Morning Musing: Hebrews 2:10

“For in bringing many sons and daughters to glory, it was entirely appropriate that God – for whom and through whom all things exist – should make the pioneer of their salvation perfect through sufferings.” (CSB – Read the chapter)

How do you make something better? You have to work it and work with it. Great improvement doesn’t come overnight. Not even small improvement does. It comes one step at a time…often one hard step at a time. Sometimes, the harder a road something has been through, the better it has become. This isn’t a guarantee my any means, but perfection doesn’t often come without suffering. This applies to just about everything…including Jesus according to the author of Hebrews here. Let’s talk about it.

This is a challenging verse to try to wrap our minds around. And if we were going to take it totally out of context, it would probably be even more challenging. It could very easily be used by someone who has bought into a heresy about the nature of Jesus (namely, that He somehow grew into His divinity over time) to make their case. It seems to be as clear as crystal. Jesus wasn’t perfect at first, but once He had suffered, He was. But is that really the case? What’s going on here?

We have been taking our time through the author’s argument that Jesus is greater than the angels because there is a lot going on here and I don’t want to miss any of it if we can help it. It is interesting to track how the argument develops over the course of chapters 1 and 2. In the first chapter, it seems like his point is simply to argue that Jesus is greater in glory than the angels. And his warning at the beginning of chapter 2 seems to fit that pattern. We are to remain faithful because Jesus is greater than the angels, and if disobeying their word was bad, disobeying His word is really bad.

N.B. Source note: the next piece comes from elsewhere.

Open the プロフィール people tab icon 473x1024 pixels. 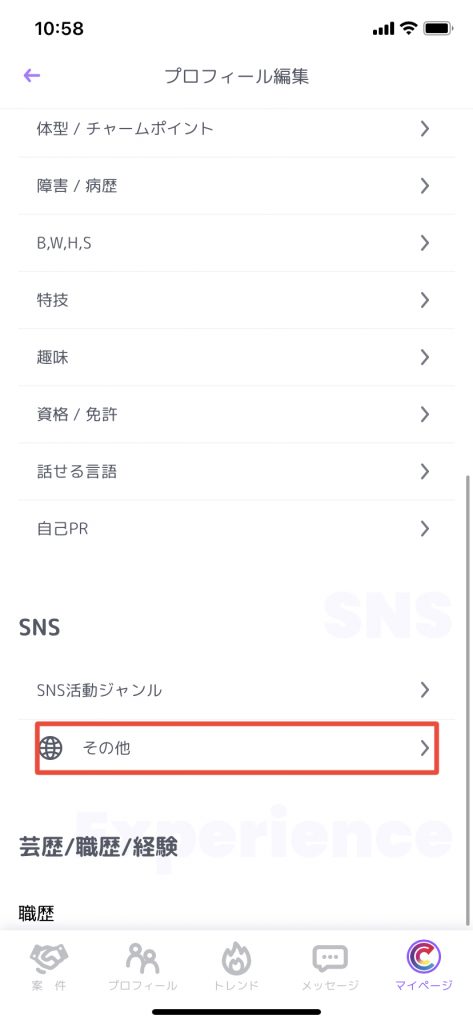click(142, 957)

But then he moves forward from there and we learn that the greatness of Jesus as compared with the angels isn’t quite what we thought at first. He is greater in glory. There’s no question about that. But His glory isn’t the same kind of glory we normally think about. We talked about that a bit on Tuesday. Jesus’ greatest glory is in His suffering and death. The reason for this is that His suffering and death and refusal to back down from His path of righteousness in spite of facing them is how the price for our sins was paid. His facing suffering and temptation and remaining steadfast in His commitment to obeying the Father’s plans meant that He understood our experience as humans as fully as He possibly could.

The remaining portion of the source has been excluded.